À 1 200 m d'altitude, encerclée par les sommets de la cordillère Centrale, Constanza ne ressemble à aucune autre destination dominicaine : des champs de pommes de terre, d'ail et de fraises, des pinèdes, des serres de fleurs coupées et des nuits qui descendent sous 5 °C en janvier et février, avec gelées possibles sur les hauteurs. C'est la base du Salto de Aguas Blancas et du parc national Valle Nuevo. Aucune plage, aucun resort : on y vient pour l'altitude et le froid, qu'à peu près personne n'anticipe.

Pour qui, et combien de temps

Constanza s'adresse aux voyageurs qui veulent voir un visage inattendu du pays : agriculture d'altitude, forêts de pins, brume matinale, terre rouge. Elle convient aux randonneurs, aux amateurs de 4×4 et de routes de montagne, et à ceux qui apprécient les endroits sans mise en scène touristique.

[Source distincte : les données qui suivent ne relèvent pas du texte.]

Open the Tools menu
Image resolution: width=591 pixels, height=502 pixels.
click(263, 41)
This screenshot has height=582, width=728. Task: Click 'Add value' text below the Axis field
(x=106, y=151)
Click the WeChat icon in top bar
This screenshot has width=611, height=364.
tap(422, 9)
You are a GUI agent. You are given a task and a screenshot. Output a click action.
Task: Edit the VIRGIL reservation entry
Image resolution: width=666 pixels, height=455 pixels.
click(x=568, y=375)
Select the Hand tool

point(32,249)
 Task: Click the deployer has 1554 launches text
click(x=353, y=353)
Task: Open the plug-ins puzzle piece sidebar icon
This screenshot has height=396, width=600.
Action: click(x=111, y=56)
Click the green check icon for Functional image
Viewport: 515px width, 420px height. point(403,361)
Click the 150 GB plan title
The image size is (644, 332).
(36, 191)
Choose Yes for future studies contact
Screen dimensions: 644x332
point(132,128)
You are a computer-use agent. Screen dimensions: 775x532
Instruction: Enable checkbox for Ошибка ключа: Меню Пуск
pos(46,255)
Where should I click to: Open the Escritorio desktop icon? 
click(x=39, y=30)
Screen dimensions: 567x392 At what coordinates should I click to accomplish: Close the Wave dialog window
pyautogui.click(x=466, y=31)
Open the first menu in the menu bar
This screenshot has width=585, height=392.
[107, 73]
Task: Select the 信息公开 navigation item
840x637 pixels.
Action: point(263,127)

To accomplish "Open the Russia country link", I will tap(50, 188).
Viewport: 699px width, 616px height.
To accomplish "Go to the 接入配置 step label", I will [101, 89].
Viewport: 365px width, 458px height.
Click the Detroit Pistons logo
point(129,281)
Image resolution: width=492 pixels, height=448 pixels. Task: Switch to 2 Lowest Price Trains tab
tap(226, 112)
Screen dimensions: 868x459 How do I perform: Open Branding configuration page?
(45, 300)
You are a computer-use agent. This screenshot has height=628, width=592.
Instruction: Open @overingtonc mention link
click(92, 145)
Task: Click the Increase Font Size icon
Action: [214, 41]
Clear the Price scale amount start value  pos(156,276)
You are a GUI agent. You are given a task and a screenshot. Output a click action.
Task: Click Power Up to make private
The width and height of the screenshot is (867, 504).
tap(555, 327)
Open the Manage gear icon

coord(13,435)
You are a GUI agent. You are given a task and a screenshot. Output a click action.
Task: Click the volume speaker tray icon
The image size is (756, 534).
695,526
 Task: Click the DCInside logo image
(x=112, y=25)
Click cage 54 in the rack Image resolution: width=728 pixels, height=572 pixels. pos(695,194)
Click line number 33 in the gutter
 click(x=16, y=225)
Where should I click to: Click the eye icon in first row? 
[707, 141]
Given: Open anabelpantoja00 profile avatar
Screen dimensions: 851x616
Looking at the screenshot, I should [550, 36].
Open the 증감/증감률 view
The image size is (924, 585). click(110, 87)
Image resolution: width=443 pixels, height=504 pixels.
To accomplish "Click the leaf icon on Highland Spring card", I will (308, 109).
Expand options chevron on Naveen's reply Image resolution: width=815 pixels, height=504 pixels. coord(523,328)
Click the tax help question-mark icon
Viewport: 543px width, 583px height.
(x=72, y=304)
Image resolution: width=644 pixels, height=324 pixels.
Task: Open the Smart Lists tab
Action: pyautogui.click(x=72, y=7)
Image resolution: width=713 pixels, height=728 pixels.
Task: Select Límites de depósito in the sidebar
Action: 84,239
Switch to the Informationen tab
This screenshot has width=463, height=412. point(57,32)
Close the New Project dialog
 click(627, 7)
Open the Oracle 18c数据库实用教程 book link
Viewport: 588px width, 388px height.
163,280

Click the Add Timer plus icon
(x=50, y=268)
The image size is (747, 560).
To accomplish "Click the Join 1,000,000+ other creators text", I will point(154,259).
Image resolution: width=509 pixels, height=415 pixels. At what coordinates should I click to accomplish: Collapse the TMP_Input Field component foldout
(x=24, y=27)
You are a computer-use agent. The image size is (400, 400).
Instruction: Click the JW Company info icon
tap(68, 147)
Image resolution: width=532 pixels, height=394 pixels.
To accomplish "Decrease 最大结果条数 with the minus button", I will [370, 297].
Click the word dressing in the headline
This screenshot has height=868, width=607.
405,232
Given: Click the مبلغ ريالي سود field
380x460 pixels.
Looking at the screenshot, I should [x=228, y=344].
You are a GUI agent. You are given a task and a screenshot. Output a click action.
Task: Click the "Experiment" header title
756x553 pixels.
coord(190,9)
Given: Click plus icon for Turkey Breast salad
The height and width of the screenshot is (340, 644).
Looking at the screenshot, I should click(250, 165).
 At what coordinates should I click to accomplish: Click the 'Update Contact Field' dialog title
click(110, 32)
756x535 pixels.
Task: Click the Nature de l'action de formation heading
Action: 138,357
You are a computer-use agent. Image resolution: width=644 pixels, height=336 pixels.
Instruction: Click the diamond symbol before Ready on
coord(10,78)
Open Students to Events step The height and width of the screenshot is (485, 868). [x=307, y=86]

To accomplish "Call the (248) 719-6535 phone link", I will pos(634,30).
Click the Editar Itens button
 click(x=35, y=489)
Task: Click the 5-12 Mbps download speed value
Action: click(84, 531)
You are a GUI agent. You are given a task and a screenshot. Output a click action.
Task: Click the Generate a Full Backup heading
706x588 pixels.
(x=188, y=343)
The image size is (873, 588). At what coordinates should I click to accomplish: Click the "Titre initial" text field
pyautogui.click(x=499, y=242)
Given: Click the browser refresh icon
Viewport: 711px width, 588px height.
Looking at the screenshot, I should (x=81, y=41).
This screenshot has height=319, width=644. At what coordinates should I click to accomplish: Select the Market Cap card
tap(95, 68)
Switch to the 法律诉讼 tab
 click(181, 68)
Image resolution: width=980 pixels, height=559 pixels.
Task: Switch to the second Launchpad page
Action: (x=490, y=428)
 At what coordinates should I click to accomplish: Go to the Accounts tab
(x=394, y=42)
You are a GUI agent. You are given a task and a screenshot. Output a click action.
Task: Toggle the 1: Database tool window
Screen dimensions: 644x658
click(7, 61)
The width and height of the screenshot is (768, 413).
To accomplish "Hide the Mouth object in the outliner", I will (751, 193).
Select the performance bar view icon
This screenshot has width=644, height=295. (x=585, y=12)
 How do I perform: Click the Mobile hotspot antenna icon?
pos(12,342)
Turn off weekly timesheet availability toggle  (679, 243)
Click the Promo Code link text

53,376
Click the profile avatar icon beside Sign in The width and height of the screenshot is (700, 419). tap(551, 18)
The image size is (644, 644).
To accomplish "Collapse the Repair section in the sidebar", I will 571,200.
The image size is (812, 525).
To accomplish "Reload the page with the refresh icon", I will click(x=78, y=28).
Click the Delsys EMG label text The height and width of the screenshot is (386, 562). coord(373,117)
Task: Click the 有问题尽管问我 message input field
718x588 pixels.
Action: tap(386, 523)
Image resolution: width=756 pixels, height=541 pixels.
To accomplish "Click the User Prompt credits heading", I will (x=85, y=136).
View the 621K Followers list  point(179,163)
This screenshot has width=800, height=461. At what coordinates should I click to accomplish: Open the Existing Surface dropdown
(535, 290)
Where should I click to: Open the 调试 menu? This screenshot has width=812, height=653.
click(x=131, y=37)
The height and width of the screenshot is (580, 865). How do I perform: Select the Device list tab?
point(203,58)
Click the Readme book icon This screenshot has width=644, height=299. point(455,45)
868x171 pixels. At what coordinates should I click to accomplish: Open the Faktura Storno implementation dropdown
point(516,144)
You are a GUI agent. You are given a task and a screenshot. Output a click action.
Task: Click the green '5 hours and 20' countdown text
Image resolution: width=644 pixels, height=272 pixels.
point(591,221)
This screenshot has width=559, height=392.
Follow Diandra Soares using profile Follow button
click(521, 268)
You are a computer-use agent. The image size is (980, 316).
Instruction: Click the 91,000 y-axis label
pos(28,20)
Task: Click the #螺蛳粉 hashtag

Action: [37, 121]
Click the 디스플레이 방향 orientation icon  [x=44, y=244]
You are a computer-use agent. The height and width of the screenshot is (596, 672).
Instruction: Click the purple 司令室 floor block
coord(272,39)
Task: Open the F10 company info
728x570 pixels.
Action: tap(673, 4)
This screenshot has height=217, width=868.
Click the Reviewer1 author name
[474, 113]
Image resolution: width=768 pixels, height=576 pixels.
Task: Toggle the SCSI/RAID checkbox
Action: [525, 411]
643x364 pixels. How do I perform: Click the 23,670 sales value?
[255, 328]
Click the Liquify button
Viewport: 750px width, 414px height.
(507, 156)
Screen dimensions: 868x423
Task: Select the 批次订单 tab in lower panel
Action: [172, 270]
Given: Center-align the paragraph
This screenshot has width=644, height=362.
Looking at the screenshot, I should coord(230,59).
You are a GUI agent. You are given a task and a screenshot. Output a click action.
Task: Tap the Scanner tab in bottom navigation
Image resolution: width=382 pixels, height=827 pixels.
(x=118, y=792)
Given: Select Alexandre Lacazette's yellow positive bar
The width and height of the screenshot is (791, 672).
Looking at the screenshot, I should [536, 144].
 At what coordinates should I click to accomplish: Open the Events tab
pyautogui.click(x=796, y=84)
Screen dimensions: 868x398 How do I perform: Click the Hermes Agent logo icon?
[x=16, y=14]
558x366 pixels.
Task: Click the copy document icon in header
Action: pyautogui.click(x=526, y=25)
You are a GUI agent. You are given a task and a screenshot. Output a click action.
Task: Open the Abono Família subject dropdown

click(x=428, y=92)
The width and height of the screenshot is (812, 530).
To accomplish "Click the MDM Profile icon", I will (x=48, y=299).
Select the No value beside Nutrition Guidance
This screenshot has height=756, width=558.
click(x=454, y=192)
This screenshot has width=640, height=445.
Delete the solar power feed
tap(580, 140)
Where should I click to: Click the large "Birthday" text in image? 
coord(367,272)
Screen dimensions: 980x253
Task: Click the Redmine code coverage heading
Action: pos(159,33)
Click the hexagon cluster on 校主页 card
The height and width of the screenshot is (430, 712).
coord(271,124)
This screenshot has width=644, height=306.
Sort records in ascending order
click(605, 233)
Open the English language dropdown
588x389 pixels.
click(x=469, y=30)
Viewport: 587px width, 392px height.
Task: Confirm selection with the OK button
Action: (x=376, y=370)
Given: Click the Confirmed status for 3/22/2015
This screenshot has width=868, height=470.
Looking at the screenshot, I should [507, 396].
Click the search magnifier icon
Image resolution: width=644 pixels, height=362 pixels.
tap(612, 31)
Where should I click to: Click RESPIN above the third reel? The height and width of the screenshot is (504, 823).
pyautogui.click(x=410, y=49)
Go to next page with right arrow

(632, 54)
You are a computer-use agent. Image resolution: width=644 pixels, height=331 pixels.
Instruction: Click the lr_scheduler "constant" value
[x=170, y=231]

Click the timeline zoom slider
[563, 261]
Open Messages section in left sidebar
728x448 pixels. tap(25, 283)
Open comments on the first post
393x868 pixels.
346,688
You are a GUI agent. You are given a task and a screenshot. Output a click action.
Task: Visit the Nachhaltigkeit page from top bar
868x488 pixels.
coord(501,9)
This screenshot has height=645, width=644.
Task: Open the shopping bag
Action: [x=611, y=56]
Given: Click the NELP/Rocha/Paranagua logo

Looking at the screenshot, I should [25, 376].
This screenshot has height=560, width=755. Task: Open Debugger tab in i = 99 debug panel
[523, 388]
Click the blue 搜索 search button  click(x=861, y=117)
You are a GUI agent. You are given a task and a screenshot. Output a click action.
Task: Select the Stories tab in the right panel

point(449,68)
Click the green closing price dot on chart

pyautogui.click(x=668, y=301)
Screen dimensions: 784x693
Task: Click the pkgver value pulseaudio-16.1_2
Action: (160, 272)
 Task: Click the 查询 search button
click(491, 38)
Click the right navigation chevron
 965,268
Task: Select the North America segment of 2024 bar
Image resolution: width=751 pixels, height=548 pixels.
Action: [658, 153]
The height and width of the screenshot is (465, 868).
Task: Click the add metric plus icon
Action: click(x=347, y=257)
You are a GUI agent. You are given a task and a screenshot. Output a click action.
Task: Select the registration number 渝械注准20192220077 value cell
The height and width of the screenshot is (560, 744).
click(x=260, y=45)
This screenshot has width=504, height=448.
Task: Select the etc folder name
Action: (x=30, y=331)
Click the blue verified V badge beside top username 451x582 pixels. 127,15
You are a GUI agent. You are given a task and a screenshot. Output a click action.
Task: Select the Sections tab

Elle ne convient pas à qui cherche la mer, la chaleur ou une infrastructure organisée. Il n'y a ici ni excursion vendue en réception, ni guide francophone, ni vie nocturne : la ville s'éteint tôt. Elle convient mal aussi aux voyageurs frileux mal équipés, ce qui arrive constamment — on arrive de Punta Cana en tongs et l'on passe la nuit à grelotter.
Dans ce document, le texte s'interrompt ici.